False she was, and unrelenting;
When my last joys strewed the ground,
Even Sorrow saw, repenting,
Those sad relics scattered round;
The speaker continues to regard Hope as a false friend, a strong metaphor for the idea of “false hope.” The analogy for Hope as a cruel character is played out in dramatic fashion. All of the speaker’s joys are relics that fall to the ground when they are lost. Even Sorrow, also personified in this metaphor, is implied to be considering leaving the narrator alone, but the personification of aspiration continues to be cruelly shy and is not seen as caring at all that her friend is losing her joys and her triumphs rapidly and without return. While Sorrow is repenting for pushing the speaker too far, Hope is barely mentioned in this verse at all, implying that she continues to do nothing to help.
Hope, whose whisper would have given
Balm to all my frenzied pain,
Stretched her wings, and soared to heaven,
Went, and ne’er returned again!
In the final verse, the speaker indicates that they know the power possessed by the personification of aspiration, and her incredible ability to soothe all pains. The implication of this is that the speaker used to have a much closer relationship with Hope than they currently have, and are realizing it especially now, as they watch her extend her wings and disappear forever.
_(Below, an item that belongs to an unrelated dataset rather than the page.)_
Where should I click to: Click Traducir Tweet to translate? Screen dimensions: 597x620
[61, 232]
In the end, Hope leaves, with the speaker’s joys still scattered as relics across the ground.
In the literal sense, the poem appears to be about the process of losing hope. The personification of aspiration is fickle and abstract, and the more things go wrong, the harder hope is to find. Importantly, Emily Brontë touches on a crucial aspect of hope — that it isn’t something that can be searched for or appealed to. Hope is instinctive. As soon as the character narrating the poem begins to listen to Hope’s song, she stops singing. Likewise, when a person tries to feel hope, it comes up as empty and meaningless. What Brontë seems to be suggesting through this work is that hope is not something that is felt intentionally. It is something that everyone wants to feel, but that few truly do, and the more often a person is let down by false or failed hopes, the less they believe they can feel hope again. At that point, it deserts them entirely.
The poem ends on a rather bleak note, in that sense, as though the reader is following the character’s journey towards losing faith in the idea of hope forever. They are becoming cynical through the course of the poem, which is the nature of hope; no matter how many times it is of comfort in the past, a person can only feel let down so many times before they embrace pessimistic perspectives to avoid being disappointed.
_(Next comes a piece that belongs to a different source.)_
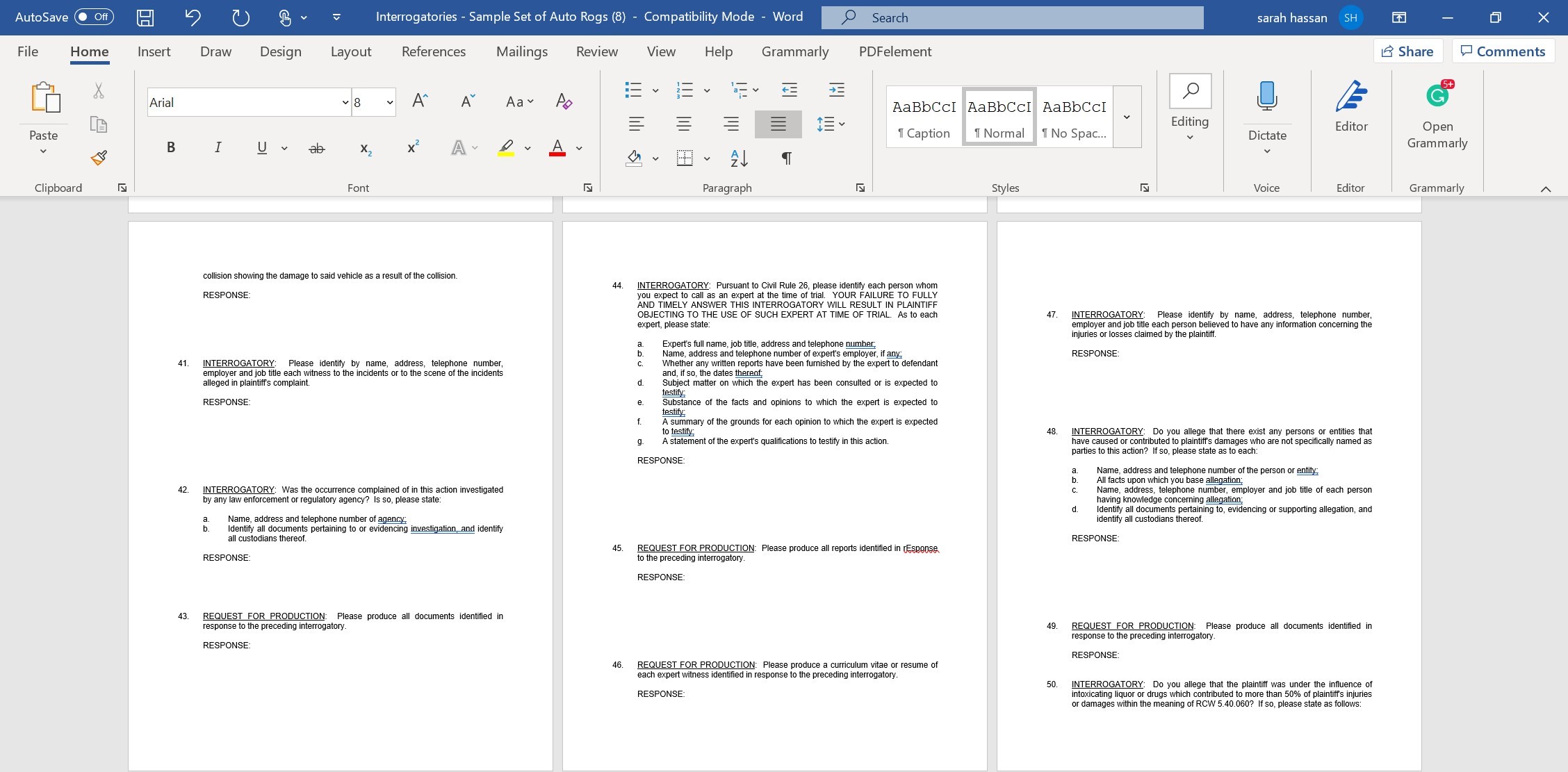Open the Editor proofing tool

pos(1350,106)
In offering a perspective on the concept of aspiration, ambition and desire for good, Brontë’s poem is remarkable in its clever use of metaphors and personification to bring to life their relationship with such an abstract idea. By making Hope a character, the reader can almost relate to it, while at the same time identifying points in their own life when joy was a relic fallen to the ground, and Hope was simply nowhere to be found.